Óleo e Gás

Consumo pressiona e etanol cai quando a gasolina perde competitividade

Na semana em que a gasolina teve novo reajuste (quinta, 26), de 4%, o etanol hidratado surpreende com uma pequena redução de margem nas fábricas. E entra nesta com mais competitividade ainda, somando a possibilidade de novo aumento do combustível fóssil com o petróleo a US$ 48, em mais 1% de na sexta, se o consumo no varejo for retomado.

A queda de 0,18% na origem, detectada pelo Cepea/Esalq, ficando em R$ 2,0707 de 23 a 27 de novembro, deverá ter seus motivos mais claros quanto às vendas menores nos próximos dias, quando saírem dados da Unica (entidade das empresas do Centro-Sul) e da Agência Nacional de Petróleo, Gás e Biocombustíveis (ANP).

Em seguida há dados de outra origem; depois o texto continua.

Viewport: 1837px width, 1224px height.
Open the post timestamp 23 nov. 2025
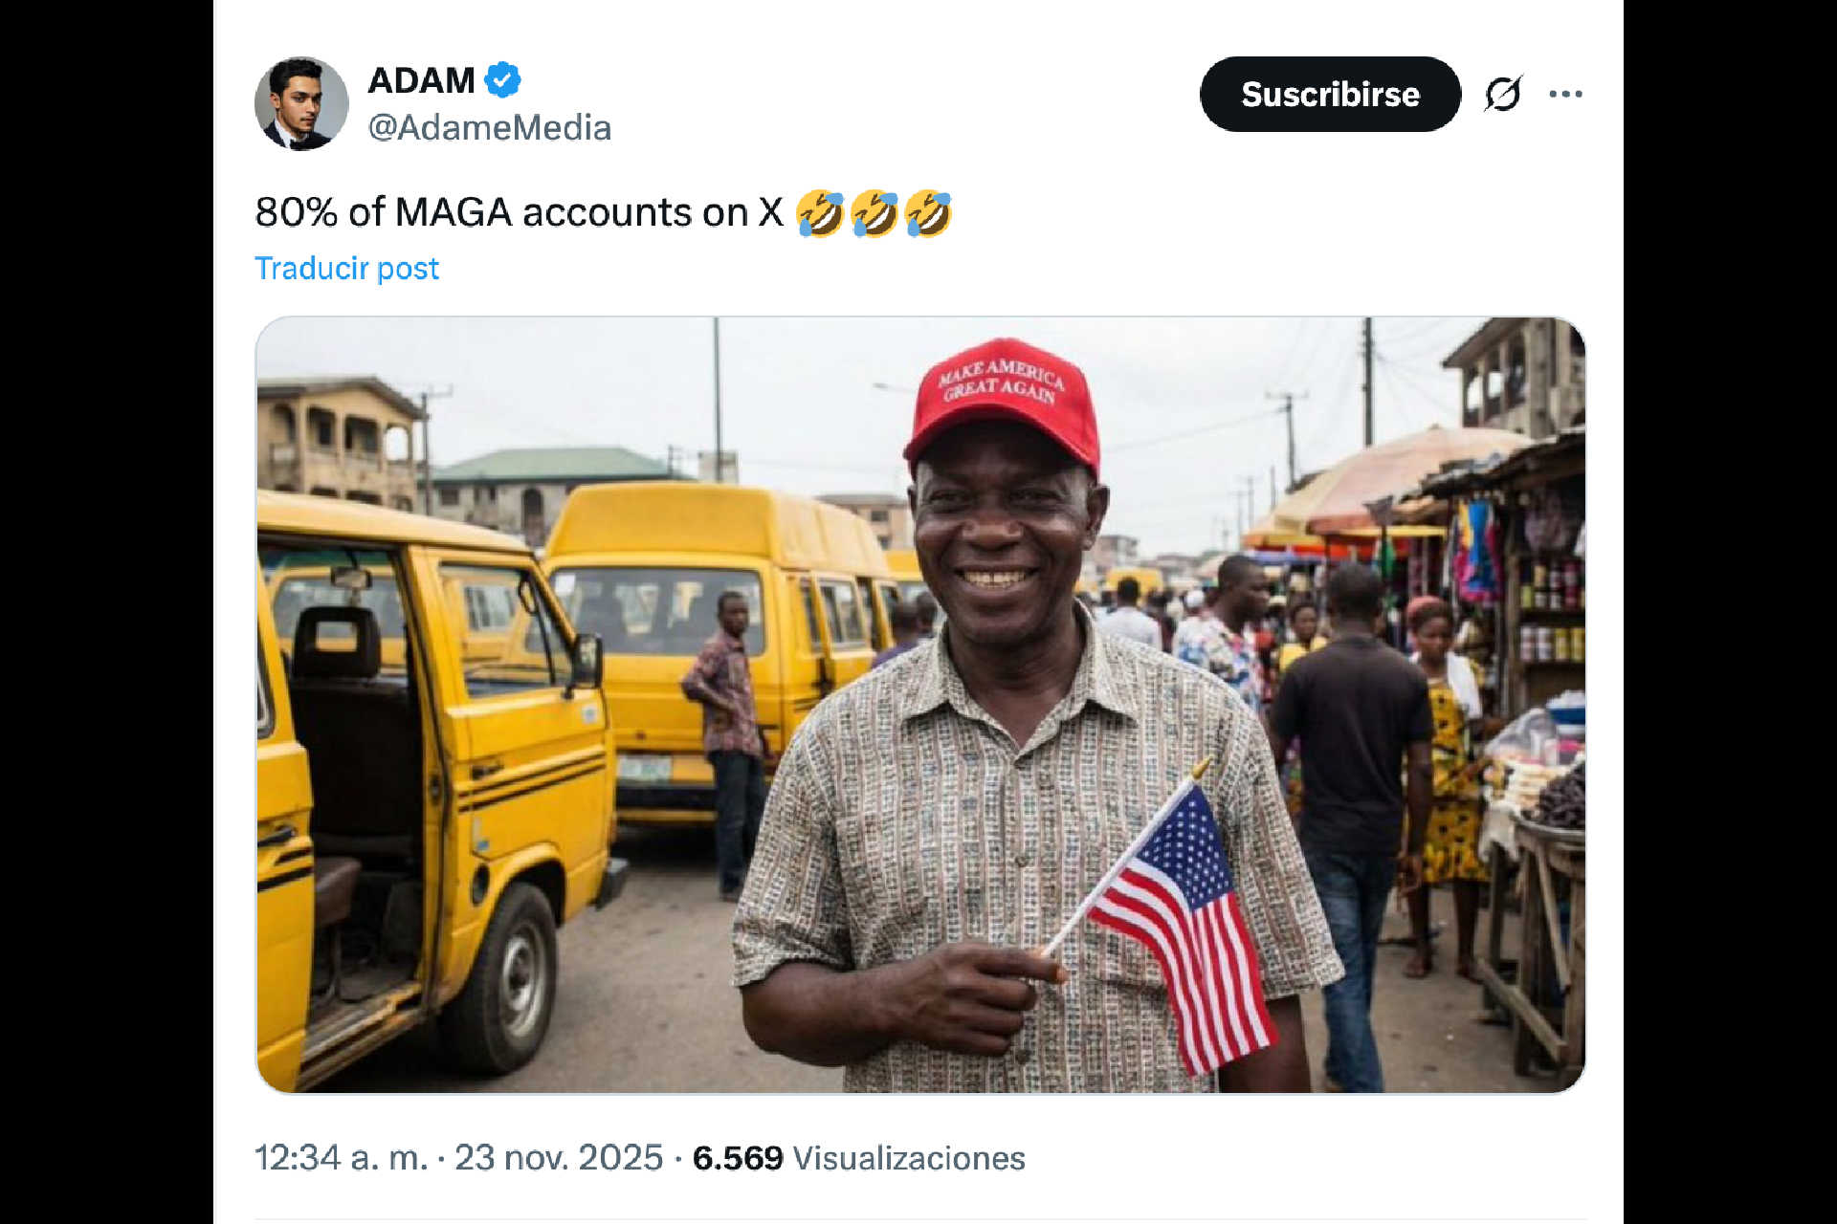(x=556, y=1157)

A demanda das distribuidoras foi menor – quando o avanço da gasolina daria maior procura nos postos pelo biocombustível – porque as últimas semanas de remarcações (com exceção da leve queda de 0,15% de 2 a 6) das usinas e refinarias chegaram cheias aos postos e pesaram na decisão do consumidor? A ANP já havia afirmado essa ocorrência na semana de 16 a 20.

O avanço da covid-19 tirou um pouco de movimento das ruas, como foi observado em São Paulo, por exemplo, e também retraiu o consumo da gasolina?

De certo, dá para se afirmar que os fabricantes não reduziram o preço do litro do hidratado se não estivessem pressionados, uma vez que em fim de safra – e faltando em torno de 16 milhões de toneladas de cana para serem moídas, como acredita Paulo Strini, trader do Grupo Triex – os estoques começam a ser balizadores, como trouxe Money Times.

Apesar de o reajuste da gasolina ter sido na quinta, e o anúncio da Petrobras (PETR3; PETR4) foi um dia antes, desde a segunda o petróleo acima dos US$ 46 indicava que haveria remarcação, daí que as distribuidoras, se estivessem vendas confortáveis, teriam comprado mais etanol.